По прибытии он застал там главного судью Шатле, еще пару судейских рангом пониже, епископа Парижского с ректором Сорбонны и начальника стражи. Было тут и несколько провинциальных аббатов из числа тех, кто привел в город свои дружины. Злой, как черт, королевский прево Парижа излагал прево купеческому суть происшедшего

– Так, так… – зловеще процедил, выслушав де Милона, Этьен Марсель, и выражение его лица было таково, словно он только что узнал о скором наступлении конца света. – И эти чернильные душонки туда – же!

– Все-таки, быть может, это были не студенты? – с сомнением покачал головой ректор. Ему, конечно, была хорошо известна склонность его подопечных к буйству и разгульной жизни, но поднять руку на знатную даму?

Начальник стражи добавил, что уже отдал приказ о поимке негодяев, но поскольку на университетской стороне он почти не имеет власти, то тут должен помочь ректор или епископ.

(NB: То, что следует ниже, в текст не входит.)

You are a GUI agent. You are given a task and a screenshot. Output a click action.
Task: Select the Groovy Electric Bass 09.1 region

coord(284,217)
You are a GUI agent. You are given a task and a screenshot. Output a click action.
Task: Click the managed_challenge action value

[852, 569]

Де Милон на это заявил, что на вольности и привилегии ему наплевать и он хоть сейчас пошлет туда сотню солдат, а епископ тут же обратился к аббатам, что им следует выделить для ареста своих людей и доставить насильников прямо в епископский суд, дабы не пострадал авторитет церкви. Ректор в свою очередь вспомнил, что неизвестно, кого арестовывать, а хватать кого попало он позволить не может.

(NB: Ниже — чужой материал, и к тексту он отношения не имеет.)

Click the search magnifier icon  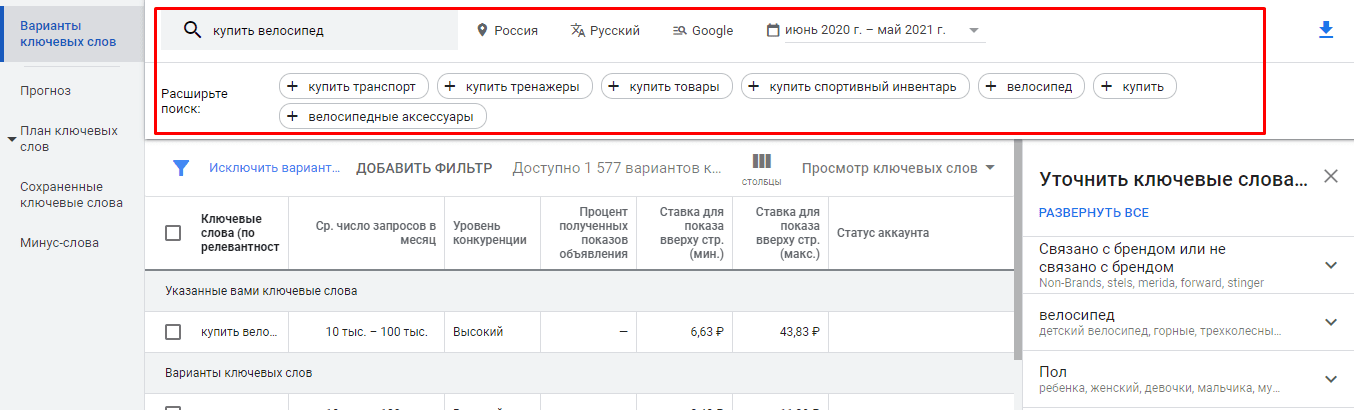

Назревал скандал, но тут ворвался запыхавшийся сержант и сообщил, что взбудораженные случившимся рыцари собираются перед ратушей на Гревской площади.

Впавшие в бешенство дворяне требовали немедленно найти и казнить виновных. Раздавались призывы штурмом взять Университет и повесить всех его обитателей. Вышедшего увещевать их епископа Парижского встретили бранью и свистом. Не помогли ни заверения в том, что власти незамедлительно во всем разберутся, и напоминание, что добрая половина студентов – отпрыски благородных семей. Рыцари осыпали почтенного божьего служителя оскорблениями, в которых мессир Сатана и различные части его тела упоминались через слово. Сборище уже были готово в полном составе двинуться на Сорбонну, когда на выручку епископу появился Этьен Марсель. Он сильно недолюбливал Его Преосвященство, но на этот раз в нем заговорила солидарность парижанина.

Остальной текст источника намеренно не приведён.